> EXERCISE DIRECTIONS
Repeat precisely the line in which "Viewport: 1024px width, 922px height." occurs and all lines that follow it in the entries below. Pictures must be omitted.
----- GIVEN DATA -----
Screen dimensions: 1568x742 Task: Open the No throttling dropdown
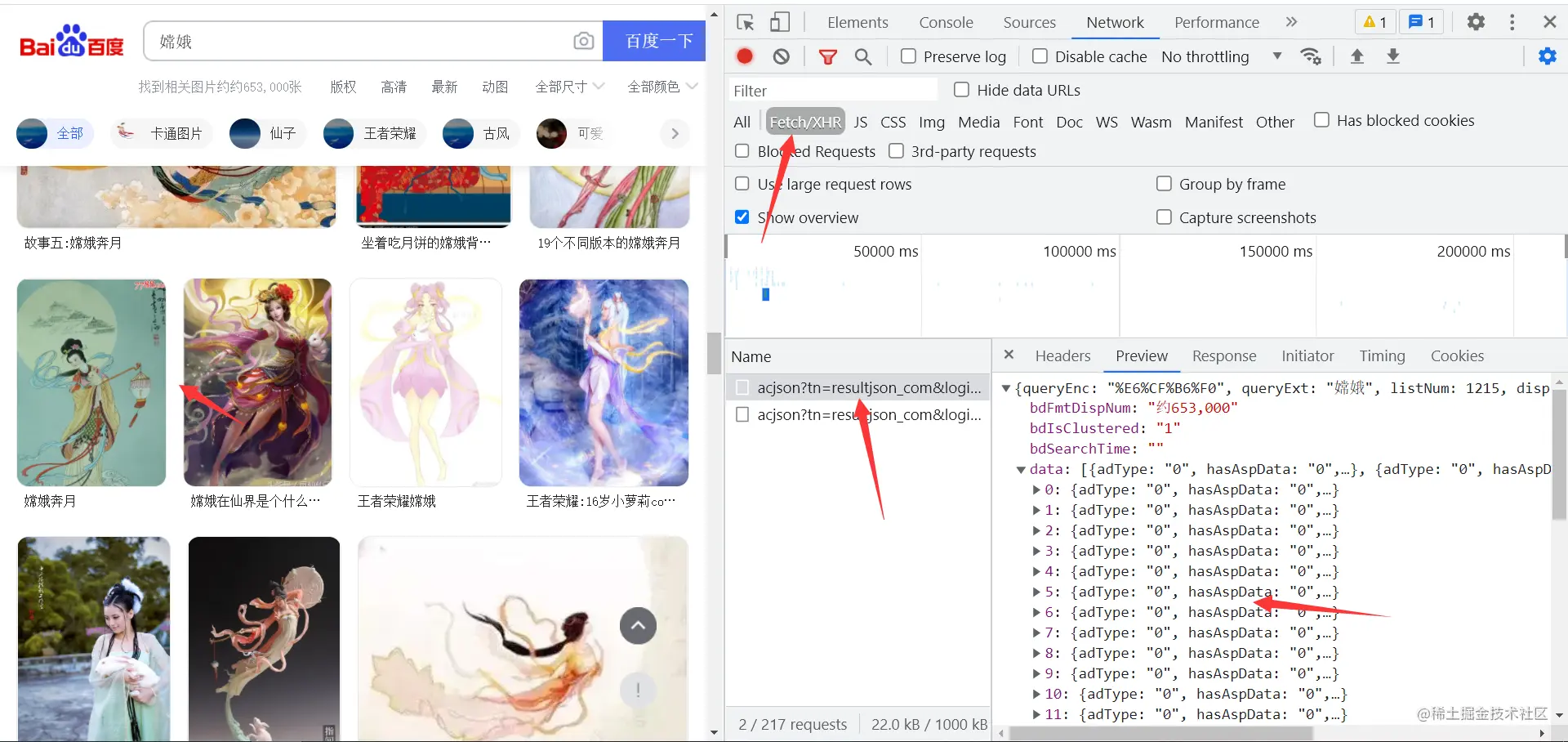1221,56
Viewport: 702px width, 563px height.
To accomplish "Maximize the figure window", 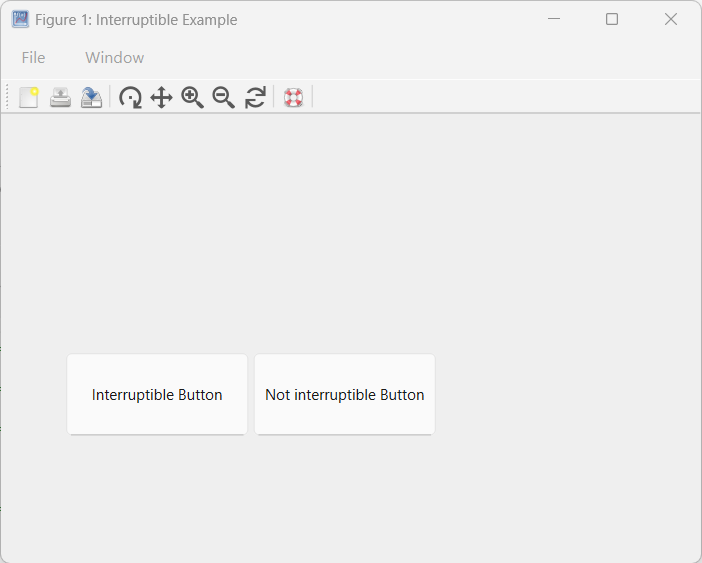I will point(612,19).
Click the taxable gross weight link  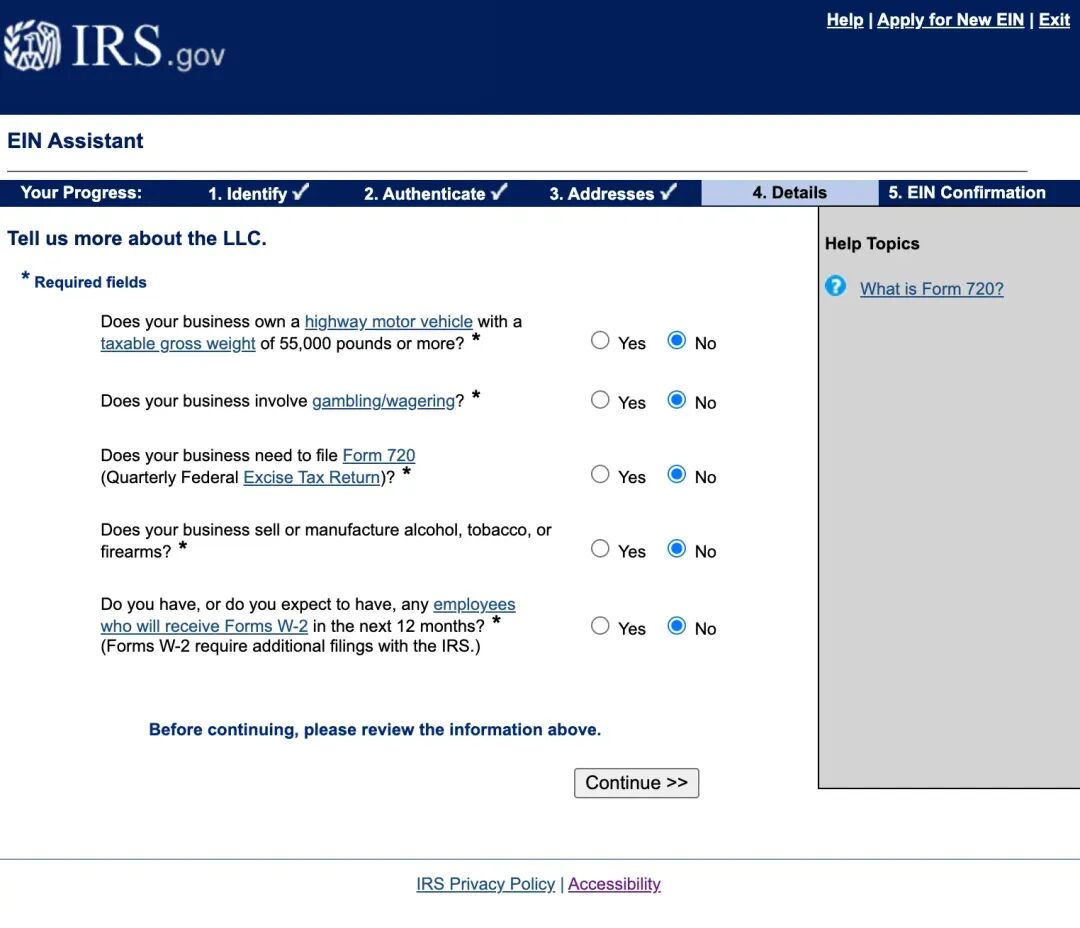tap(178, 344)
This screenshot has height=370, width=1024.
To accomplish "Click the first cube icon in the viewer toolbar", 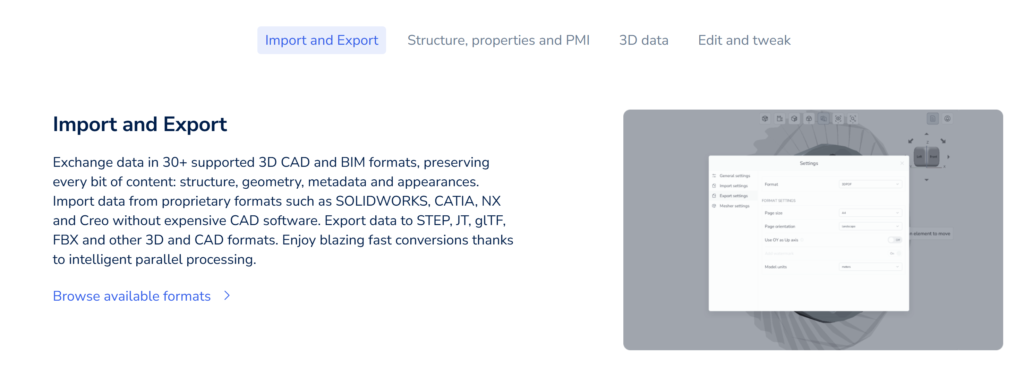I will 765,119.
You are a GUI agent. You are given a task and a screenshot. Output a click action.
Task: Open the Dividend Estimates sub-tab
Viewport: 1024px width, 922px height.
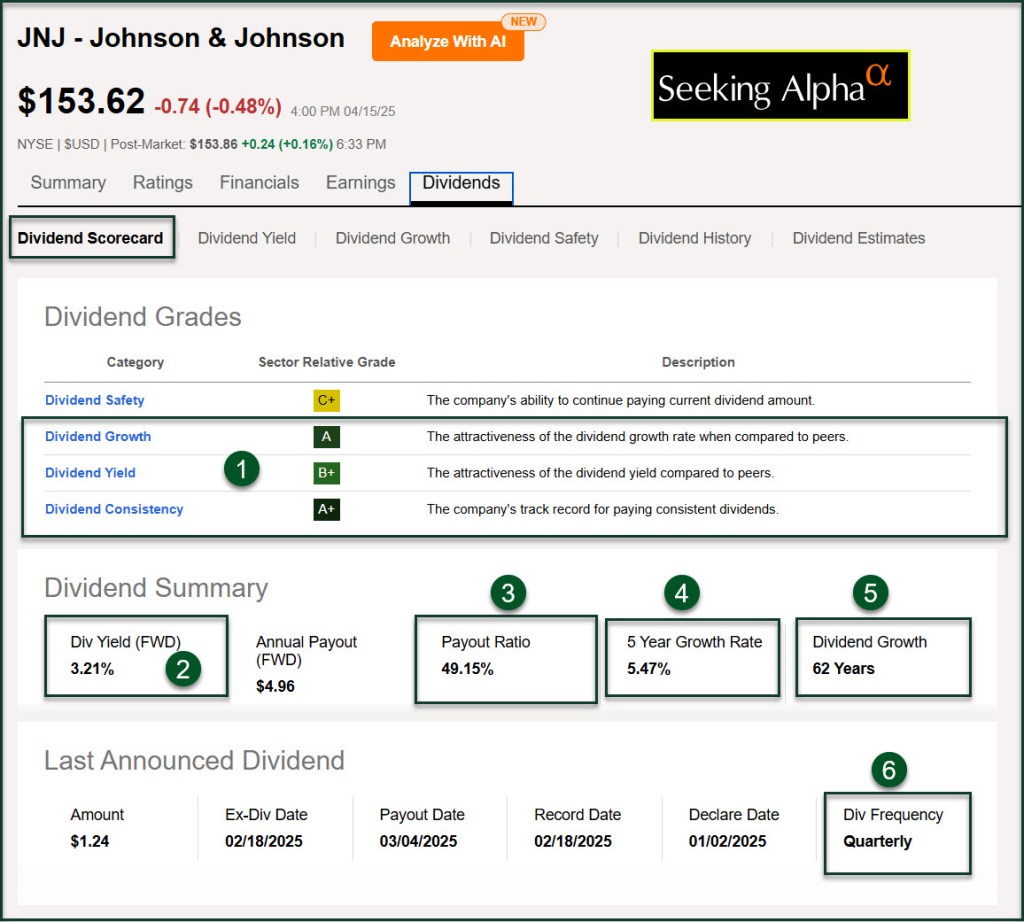pos(858,238)
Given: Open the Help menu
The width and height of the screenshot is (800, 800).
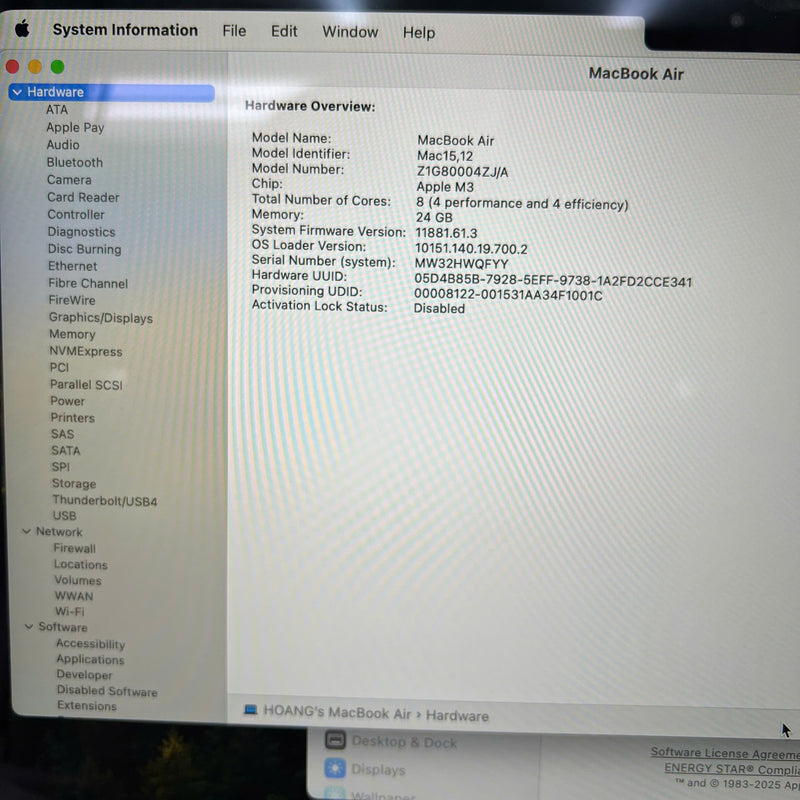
-----
> YOUR RESPONSE
Viewport: 1024px width, 922px height.
pos(858,238)
Given: Open the Help menu
The width and height of the screenshot is (800, 800).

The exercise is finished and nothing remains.